By Robert Reich, Op-Ed, March 14, 2021
A quarter-century ago, I and other members of Bill Clinton’s cabinet urged him to reject the Republican proposal to end welfare. It was too punitive, we said, subjecting poor Americans to deep and abiding poverty. But Clinton’s political advisers warned that unless he went along, he would jeopardize his reelection.
That was the end of welfare as we knew it. As Clinton boasted in his State of the Union address to Congress that year: “The era of big government is over.”
Until Thursday, that is. Joe Biden signed into law the biggest expansion of government assistance since the 1960s – a guaranteed income for most families with children, raising the maximum benefit by up to 80% per child.
As Biden put it in his address to the nation, as if answering Clinton: “The government isn’t some foreign force in a distant capital. No, it’s us, all of us, we the people.”
As a senator, Biden supported Clinton’s 1996 welfare restrictions, as did most Americans. What happened between then and now? Three big things.
First, Covid. The pandemic has been a national wake-up call on the fragility of middle-class incomes. The deep Covid recession has revealed the harsh consequences of most Americans living paycheck to paycheck.
For years, Republicans used welfare to drive a wedge between the white working middle class and the poor. Ronald Reagan portrayed black, inner-city mothers as freeloaders and con artists, repeatedly referring to “a woman in Chicago” as the “welfare queen”.
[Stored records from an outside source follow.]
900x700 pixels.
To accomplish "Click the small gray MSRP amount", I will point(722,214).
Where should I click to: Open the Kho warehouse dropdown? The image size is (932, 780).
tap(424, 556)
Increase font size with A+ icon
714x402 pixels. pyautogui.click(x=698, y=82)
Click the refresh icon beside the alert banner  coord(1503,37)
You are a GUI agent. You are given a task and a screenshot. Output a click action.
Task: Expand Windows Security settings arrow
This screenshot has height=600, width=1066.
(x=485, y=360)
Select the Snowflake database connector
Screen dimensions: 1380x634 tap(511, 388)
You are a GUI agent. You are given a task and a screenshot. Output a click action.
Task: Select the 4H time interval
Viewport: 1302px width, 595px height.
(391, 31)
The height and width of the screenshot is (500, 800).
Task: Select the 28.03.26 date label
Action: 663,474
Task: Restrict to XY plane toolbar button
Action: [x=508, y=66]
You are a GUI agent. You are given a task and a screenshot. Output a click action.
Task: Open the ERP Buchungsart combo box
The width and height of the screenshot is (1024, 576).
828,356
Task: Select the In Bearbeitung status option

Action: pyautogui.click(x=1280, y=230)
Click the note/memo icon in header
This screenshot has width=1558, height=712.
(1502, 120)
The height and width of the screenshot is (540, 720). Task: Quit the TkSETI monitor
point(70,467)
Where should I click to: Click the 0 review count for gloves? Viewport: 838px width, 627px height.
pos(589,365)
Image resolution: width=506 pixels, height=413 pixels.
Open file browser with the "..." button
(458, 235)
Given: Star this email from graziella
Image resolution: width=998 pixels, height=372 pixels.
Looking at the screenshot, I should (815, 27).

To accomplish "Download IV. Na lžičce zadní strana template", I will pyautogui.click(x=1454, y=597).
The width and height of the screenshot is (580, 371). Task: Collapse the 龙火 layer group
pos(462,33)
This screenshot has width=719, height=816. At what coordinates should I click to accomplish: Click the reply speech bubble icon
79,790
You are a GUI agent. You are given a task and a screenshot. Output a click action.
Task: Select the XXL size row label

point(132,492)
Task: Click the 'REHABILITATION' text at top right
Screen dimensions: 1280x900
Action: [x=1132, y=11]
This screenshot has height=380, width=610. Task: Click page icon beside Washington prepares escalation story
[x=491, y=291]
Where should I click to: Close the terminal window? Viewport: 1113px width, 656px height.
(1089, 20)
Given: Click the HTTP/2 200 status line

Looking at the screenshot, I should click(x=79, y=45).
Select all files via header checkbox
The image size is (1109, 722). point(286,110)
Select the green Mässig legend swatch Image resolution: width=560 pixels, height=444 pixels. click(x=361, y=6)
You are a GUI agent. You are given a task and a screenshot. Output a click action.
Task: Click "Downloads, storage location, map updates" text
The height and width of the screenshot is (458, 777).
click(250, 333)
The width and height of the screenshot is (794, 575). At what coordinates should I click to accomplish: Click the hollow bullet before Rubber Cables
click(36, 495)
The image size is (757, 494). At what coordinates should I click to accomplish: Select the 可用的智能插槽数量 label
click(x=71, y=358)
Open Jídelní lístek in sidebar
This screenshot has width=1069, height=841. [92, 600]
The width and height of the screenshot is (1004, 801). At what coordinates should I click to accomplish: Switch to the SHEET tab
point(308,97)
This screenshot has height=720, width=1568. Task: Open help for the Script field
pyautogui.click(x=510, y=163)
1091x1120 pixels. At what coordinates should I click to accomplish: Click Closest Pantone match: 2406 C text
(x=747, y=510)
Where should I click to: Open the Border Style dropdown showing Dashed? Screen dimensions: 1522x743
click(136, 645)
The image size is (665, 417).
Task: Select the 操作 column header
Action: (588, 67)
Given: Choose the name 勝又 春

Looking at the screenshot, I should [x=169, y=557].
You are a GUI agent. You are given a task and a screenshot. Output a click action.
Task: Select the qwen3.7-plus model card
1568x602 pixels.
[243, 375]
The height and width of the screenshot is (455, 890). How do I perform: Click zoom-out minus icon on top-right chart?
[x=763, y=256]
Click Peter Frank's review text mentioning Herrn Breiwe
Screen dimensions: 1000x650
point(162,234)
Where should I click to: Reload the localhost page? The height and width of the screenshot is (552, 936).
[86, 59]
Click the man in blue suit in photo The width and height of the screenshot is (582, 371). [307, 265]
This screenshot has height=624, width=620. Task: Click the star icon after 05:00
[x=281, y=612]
Trump replaced economic Reaganism with narcissistic grievances, claims of voter fraud and cultural paranoia
Starting in the 1970s, women had streamed into paid work in order to prop up family incomes decimated by the decline in male factory jobs. These families were particularly susceptible to the Republican message. Why should “they” get help for not working when “we” get no help, and we work?
By the time Clinton campaigned for president, “ending welfare as we knew it” had become a talisman of so-called New Democrats, even though there was little or no evidence that welfare benefits discouraged the unemployed from taking jobs. (In Britain, enlarged child benefits actually increased employment among single mothers.)
Yet when Covid hit, a new reality became painfully clear: public assistance was no longer just for “them”. It was needed by all of “us”.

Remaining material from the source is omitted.